* [YOUR TASK]: Recast these records as a two-column CSV with columns named instruction and coordinates, one row for each record, putting the text in instruction and its answer in coordinates, each wrapped in quotes with line breaks replaced by spaces. Leave the pictures out.

Records on target coordinates:
☆ ☆ ☆ ☆ ☆
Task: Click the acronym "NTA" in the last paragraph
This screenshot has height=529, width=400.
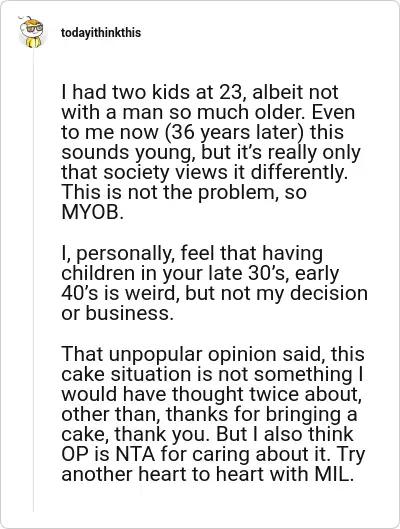Action: [135, 454]
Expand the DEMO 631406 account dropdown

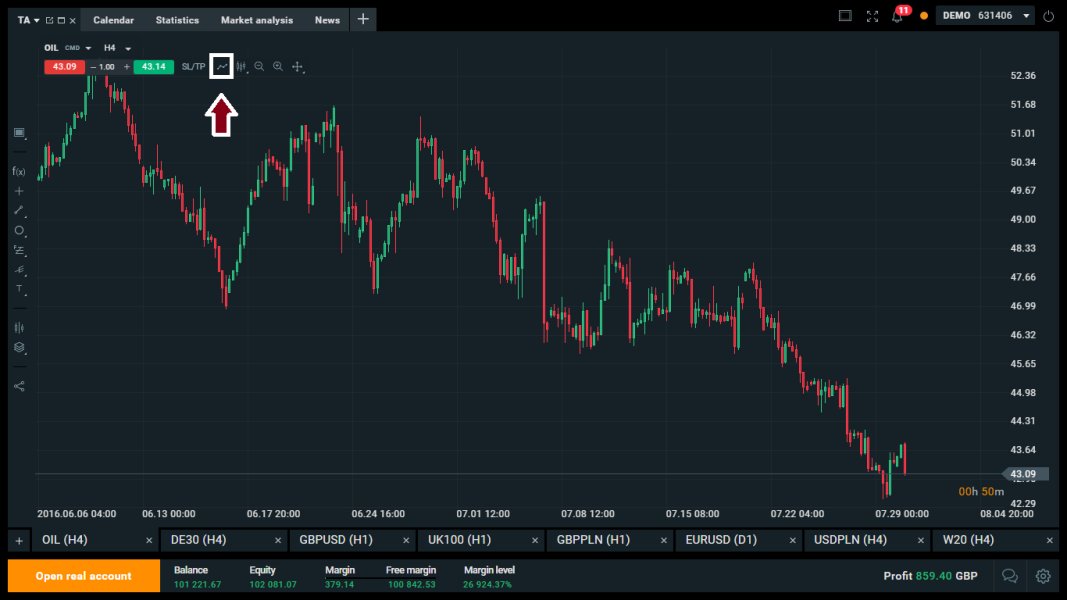pos(1026,16)
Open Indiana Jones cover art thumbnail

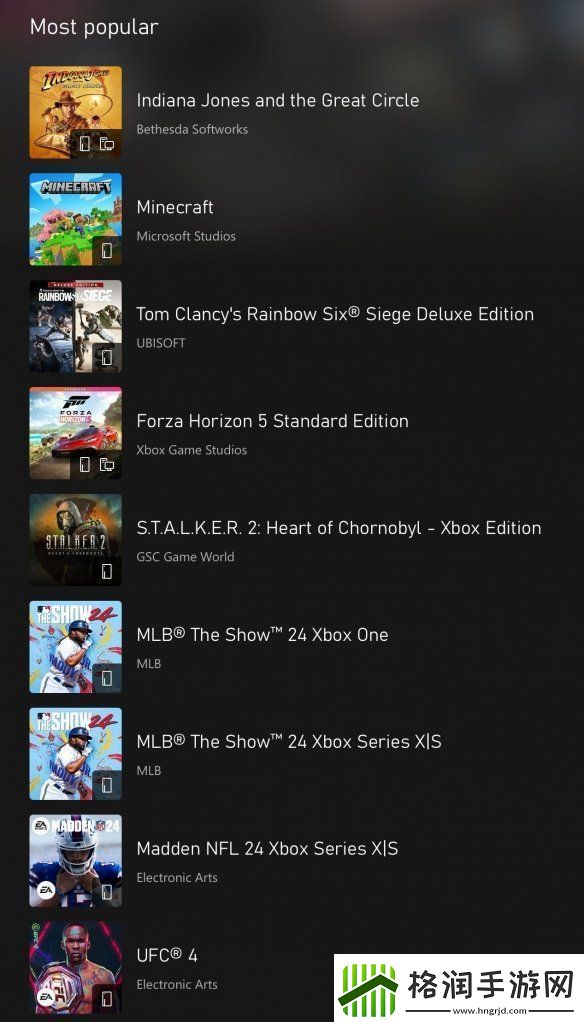(x=76, y=112)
☆ ☆ ☆ ☆ ☆
* [FULL ANSWER]:
instruction,coordinates
"Task: Click the acronym ""NTA"" in the last paragraph This screenshot has height=529, width=400.","Action: [135, 454]"
"Expand the DEMO 631406 account dropdown","pos(1026,16)"
"Open Indiana Jones cover art thumbnail","(x=76, y=112)"